Stocks Fall Monday as Aid Hope Fades 10/19 16:09
Stocks gave up some of their recent gains Monday as Wall Street's hopes that
Washington will come through with badly needed aid for the economy before
Election Day faded.
(AP) -- Stocks gave up some of their recent gains Monday as Wall Street's
hopes that Washington will come through with badly needed aid for the economy
before Election Day faded.
The S&P 500 dropped 1.6%, its worst day in more than three weeks. The
benchmark index had been up 0.5% in the early going following a report that
China's economy grew at a 5% annual rate in the last quarter. The market's
slide was broad, though technology, health care and communication stocks bore
the brunt of the selling. Treasury yields were mixed.
The early gains evaporated by midafternoon ahead of another round of talks
between Democratic and Republican leadership over a long-sought economic
stimulus bill. Wall Street is expecting that lawmakers will agree on new
stimulus measures for the economy, but the odds of that happening before the
Nov. 3 election have dimmed. Over the weekend, House Speaker Nancy Pelosi said
a deal would have to come within 48 hours -- or by Tuesday -- for a stimulus
package to be enacted by Election Day.
Uncertainty over when more aid for the economy may arrive, signs new
coronavirus infections are surging and the upcoming election will likely make
for a volatile few weeks, analysts say.
"We're in a period here in the the next couple of weeks where the market
goes sideways through the election," Terry Sandven, chief equity strategist at
U.S. Bank Wealth Management.
The S&P 500 fell 56.89 points to 3,426.92. The Dow Jones Industrial Average
of big blue chips dropped 410.89 points, or 1.4%, to 28,195.42. The Nasdaq
composite extended its losing streak to a fifth day, losing 192.67 points, or
1.7%, to 11,478.88.
Small company stocks also fell. The Russell 2000 gave up 20.18 points, or
1.2%, to 1,613.63. The index has gained 7% so far this month, outpacing the
1.9% gain for the broader S&P 500.
Stocks have been mostly pushing higher this month after giving back some of
their big gains this year in a sudden September swoon. The benchmark S&P 500
has notched a gain in each of the past three weeks. Even so, trading often has
been choppy from one day to the next, reflecting uncertainty over the timing of
more stimulus for the economy, something investors have been hoping for since
July, when a supplemental $600-a-week unemployment benefit package ran out.

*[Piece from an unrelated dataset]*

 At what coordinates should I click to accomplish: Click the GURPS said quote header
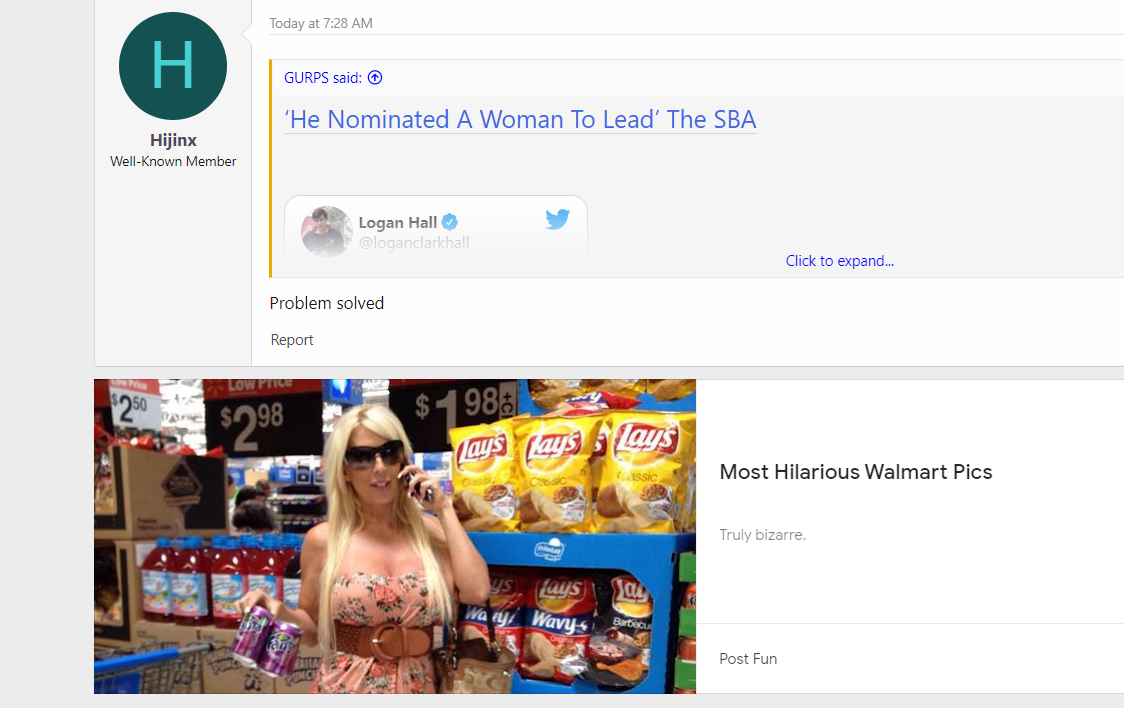coord(323,77)
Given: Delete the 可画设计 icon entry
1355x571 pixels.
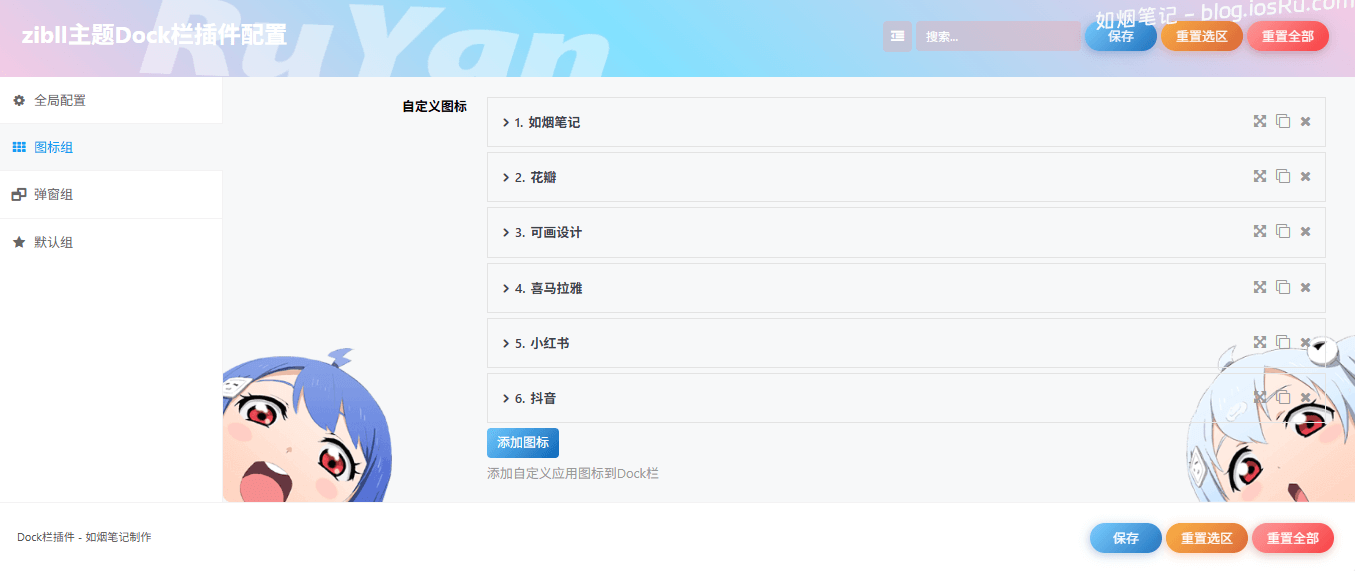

Senate Majority Leader Mitch McConnell is expected to bring a his version of
a stimulus bill to the floor of the Senate for a vote on Wednesday. However
that bill is likely to get zero traction with the Democrat-controlled House of
Representatives. So far, McConnell, Pelosi and President Donald Trump have not
been on the same page.
Pelosi and Treasury Secretary Steven Mnuchin spoke Monday and are due to
resume talks Tuesday, Pelosi spokesman Drew Hammill tweeted after the end of
Investors were also looking ahead to another busy week of corporate earnings
reports. Procter & Gamble, Netflix and American Express are a few of the
companies that will reveal the extent of the virus pandemic's impact during the
most recent quarter.
Across the S&P 500, analysts are expecting companies to report another drop
in profits for the summer from year-ago levels. But they're forecasting the
decline to moderate from the nearly 32% plunge from the spring as the economy
has shown signs of improvement.
AMC Entertainment was among the few gainers Monday. Its shares jumped 16.4%
after the movie theater chain said it plans to resume operations in theaters in
New York State later this week.
Several airlines also rose after the Transport Security Administration said
the number of passengers screened in a single day for flights in the U.S.
topped one million on Sunday for the first time since the coronavirus cases
began to spike in March. That compares with 2.6 million passengers screened by
TSA on the same day last year, or roughly 60% fewer. United Airlines rose 3.9%
and Southwest Airlines edged up 0.4%.
ConocoPhillips fell 3.2% after the oil giant announced it would buy Concho
Resources for $9.7 billion. The deal is the largest in the oil industry since
crude prices plummeted this year due to the COVID pandemic. Concho lost 2.8%.
European stocks closed broadly lower, and Asian markets ended mixed.